Peculiar white dwarf mergers
Two types of hot, blue and dense stars that show peculiar characteristics in their composition and vibrations have posed a challenge to astrophysicists for more than a decade. A team of scientists from MPA and La Plata in Argentina, has now been able to explain both types as a product of very similar merger events. In particular, the scientists think that the peculiar hot and blue stars are formed by the merger of two white dwarfs.
The majority of stars in the Universe have atmospheres composed principally by hydrogen and, in smaller amounts, by helium. Most of the hot, blue, light-but-dense stars, however, generally do not show their helium. The gravity on their surface is sufficiently high so that the slightly heavier helium sinks below the hydrogen. Many of these stars pulsate, or vibrate like music instruments – but instead of producing sound, they produce peculiar light patterns. These light patterns allow us to study their internal structure and to understand the origin of their vibrations.

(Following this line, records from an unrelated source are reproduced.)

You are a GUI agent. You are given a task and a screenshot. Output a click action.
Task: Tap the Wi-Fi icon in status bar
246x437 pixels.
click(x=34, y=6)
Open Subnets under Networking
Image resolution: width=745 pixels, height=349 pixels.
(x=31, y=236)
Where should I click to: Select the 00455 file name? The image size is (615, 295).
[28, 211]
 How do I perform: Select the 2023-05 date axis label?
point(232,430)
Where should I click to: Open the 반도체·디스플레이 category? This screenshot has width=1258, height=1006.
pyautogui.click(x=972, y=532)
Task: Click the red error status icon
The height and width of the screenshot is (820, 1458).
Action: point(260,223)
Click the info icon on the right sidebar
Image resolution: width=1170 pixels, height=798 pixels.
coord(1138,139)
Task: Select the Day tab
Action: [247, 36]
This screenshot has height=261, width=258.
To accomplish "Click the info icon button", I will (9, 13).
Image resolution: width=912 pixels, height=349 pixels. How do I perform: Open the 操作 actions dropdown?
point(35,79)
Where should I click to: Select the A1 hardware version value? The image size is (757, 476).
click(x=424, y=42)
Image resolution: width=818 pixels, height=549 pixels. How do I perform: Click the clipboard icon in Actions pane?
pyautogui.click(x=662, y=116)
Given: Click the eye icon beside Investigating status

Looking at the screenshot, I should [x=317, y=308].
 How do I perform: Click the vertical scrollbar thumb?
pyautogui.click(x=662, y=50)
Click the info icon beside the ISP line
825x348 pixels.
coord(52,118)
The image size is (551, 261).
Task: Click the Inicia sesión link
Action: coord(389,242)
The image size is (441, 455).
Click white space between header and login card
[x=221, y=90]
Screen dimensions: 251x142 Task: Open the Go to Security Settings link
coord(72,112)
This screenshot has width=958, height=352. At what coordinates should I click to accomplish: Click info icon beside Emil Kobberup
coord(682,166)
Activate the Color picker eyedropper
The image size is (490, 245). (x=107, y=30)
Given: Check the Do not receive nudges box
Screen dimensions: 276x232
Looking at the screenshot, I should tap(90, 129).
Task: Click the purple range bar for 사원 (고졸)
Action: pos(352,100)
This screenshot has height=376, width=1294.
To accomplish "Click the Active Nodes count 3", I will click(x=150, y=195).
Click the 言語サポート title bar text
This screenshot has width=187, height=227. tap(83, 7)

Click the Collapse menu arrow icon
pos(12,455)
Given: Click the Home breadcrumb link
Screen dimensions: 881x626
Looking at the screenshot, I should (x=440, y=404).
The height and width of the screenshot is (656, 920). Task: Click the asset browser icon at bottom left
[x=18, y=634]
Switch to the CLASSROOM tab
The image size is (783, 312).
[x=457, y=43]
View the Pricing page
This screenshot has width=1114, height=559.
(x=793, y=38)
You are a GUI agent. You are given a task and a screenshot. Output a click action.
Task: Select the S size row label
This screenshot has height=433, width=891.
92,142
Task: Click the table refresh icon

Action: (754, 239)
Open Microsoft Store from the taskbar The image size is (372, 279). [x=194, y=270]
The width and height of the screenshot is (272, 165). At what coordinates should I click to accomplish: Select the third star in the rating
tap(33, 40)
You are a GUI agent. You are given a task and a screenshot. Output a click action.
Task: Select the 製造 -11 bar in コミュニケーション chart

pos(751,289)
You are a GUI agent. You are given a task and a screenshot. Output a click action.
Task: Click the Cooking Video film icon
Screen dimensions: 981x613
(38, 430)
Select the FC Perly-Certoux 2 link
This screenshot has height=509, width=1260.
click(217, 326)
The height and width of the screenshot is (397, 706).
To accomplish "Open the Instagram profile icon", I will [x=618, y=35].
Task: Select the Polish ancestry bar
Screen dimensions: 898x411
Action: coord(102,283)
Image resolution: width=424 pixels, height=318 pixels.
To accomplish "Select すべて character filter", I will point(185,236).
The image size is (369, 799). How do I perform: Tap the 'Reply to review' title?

Two types of hot, blue and dense stars, however, constitute a challenge for scientists: Only three stars are known of the first type and they have presented a puzzle to astronomers since the discovery of the first one, back in 2011. The atmospheres of these stars is a mixture of helium and hydrogen, while we expect this kind of stars to have only hydrogen on their surfaces. In addition, these helium-rich stars are vibrating, very differently from “normal” hot blue stars with atmospheres made of hydrogen. Several possible explanations of why these helium-rich blue stars are pulsating, their internal composition, and their history have been published since 2011 – none of them completely addressing all of these questions. Astronomers of the Universities of Tübingen and Potsdam have recently reported the discovery of another type of peculiar hot blue stars. These stars are covered by carbon and oxygen, a very exotic feature that is even more complicated to explain than the presence of helium in these stars.
While these two classes of hot and blue stars look very different, a group of scientists from MPA and La Plata in Argentina, has been able to explain the weird compositions in both and the vibrations in the helium-rich ones as a product of very similar merger events of two white dwarfs.
A merger event happens when two stars orbiting very closely are attracted by gravitational forces, finally fusing with each other to form a single star. Sometimes such a double star system consists of white dwarfs, small ancient stars, which are the final state of life of stars like our Sun. They are denser than the majority of the stars in the Universe, with a mass of around half the mass of the Sun compressed into a volume similar to the one of Earth. The majority of white dwarfs have a core of carbon and oxygen, surrounded by a mantle of helium, and an outer envelope of hydrogen.
In a merger of two white dwarfs, the less massive star will be disrupted and its material poured on top of the more massive companion. Therefore, if the less massive star is made principally of carbon and oxygen, carbon and oxygen should be observed in the product star after the merger. White dwarfs with carbon-oxygen cores usually have around 0.6 the mass of the Sun, or a bit more. Some of them, however, can be less than the half the mass of our Sun. Interestingly, a merger of such a low-mass carbon-oxygen white dwarf with a slightly more massive one can produce hot, blue, light-but-dense stars.
When the merger product has a low mass (around half of the Sun’s mass), the high gravity on the surface of the star will cause carbon and oxygen to sink, hiding below an atmosphere composed of hydrogen and helium. Still lurking close to the surface, however, the carbon and oxygen can trigger pulsations that look very similar to those of the helium-rich stars that have puzzled astronomers for more than a decade. The astrophysicists have also argued that, for slightly more massive merger products (around 0.8 the mass of the Sun) winds in the atmosphere might stop the sinking process of carbon and oxygen, making the stars look like the recently discovered ones.
Thus, the existence of both types of peculiar hot, blue, light-but-dense stars, including the vibrations presented by the helium-rich ones, can be explained as products of a similar merger history.